* Dataset entries:
********************

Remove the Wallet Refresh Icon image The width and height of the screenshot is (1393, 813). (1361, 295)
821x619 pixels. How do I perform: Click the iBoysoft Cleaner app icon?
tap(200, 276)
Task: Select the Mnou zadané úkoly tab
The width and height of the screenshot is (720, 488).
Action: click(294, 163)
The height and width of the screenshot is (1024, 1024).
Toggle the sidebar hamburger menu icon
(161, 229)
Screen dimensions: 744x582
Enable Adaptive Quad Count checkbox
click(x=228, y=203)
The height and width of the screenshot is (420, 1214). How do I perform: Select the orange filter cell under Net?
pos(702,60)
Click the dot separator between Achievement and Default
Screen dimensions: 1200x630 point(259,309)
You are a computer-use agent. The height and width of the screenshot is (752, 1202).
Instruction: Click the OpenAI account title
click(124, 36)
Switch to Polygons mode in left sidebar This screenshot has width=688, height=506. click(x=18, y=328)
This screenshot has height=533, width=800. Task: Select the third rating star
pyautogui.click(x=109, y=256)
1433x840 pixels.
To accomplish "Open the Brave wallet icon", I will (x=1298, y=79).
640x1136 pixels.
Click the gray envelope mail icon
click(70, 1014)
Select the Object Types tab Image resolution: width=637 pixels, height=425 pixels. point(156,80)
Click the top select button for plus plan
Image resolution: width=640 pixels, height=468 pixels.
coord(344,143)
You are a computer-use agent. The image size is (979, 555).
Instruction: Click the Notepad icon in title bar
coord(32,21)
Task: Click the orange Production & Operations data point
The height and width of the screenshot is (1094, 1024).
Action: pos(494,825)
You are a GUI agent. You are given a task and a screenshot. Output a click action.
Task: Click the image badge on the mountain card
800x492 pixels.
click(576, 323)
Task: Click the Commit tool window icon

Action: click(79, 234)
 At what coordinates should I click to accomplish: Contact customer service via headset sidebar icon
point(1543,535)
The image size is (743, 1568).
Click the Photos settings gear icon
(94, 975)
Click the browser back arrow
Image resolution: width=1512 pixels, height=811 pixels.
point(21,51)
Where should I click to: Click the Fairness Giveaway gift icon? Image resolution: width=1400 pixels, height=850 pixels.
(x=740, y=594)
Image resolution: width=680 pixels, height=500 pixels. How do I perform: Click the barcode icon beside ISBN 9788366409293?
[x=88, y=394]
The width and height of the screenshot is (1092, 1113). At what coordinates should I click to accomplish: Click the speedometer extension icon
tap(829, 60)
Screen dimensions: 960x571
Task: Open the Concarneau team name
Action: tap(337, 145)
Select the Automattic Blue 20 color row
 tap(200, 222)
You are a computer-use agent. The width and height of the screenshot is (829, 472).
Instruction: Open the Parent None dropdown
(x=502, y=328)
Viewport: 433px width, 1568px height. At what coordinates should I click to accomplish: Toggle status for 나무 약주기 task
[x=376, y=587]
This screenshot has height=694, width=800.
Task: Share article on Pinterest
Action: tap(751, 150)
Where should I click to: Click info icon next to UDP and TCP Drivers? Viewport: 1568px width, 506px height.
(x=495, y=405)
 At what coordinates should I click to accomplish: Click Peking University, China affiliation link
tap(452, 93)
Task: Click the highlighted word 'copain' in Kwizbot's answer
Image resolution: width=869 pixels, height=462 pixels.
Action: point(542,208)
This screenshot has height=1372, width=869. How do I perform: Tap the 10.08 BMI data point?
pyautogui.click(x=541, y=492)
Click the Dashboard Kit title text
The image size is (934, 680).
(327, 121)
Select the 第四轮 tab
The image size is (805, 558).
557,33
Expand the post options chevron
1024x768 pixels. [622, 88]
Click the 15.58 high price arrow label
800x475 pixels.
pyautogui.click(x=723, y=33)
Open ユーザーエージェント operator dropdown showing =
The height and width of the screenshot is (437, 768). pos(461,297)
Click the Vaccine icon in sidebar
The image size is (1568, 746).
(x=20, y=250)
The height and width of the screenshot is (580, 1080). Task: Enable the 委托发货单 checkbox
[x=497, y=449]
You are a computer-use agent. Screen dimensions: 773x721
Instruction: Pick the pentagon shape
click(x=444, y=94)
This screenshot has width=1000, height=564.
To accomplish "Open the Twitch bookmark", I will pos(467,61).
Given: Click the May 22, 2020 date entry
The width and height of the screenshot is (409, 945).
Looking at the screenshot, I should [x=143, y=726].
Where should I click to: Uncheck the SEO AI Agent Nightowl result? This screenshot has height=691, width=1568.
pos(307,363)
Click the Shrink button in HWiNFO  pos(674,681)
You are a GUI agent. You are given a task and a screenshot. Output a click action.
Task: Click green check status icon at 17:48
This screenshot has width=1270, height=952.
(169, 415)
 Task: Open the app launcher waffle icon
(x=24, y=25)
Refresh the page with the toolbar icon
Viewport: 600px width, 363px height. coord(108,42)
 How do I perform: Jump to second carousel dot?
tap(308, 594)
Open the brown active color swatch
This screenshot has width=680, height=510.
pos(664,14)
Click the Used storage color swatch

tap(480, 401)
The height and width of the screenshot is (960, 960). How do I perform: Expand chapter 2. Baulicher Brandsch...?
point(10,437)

********************

* What the task requires: Each line above that contains "computer" must be copied out.

* Completed task:
You are a computer-use agent. The height and width of the screenshot is (752, 1202).
You are a computer-use agent. The image size is (979, 555).
You are a computer-use agent. The width and height of the screenshot is (829, 472).
You are a computer-use agent. Screen dimensions: 773x721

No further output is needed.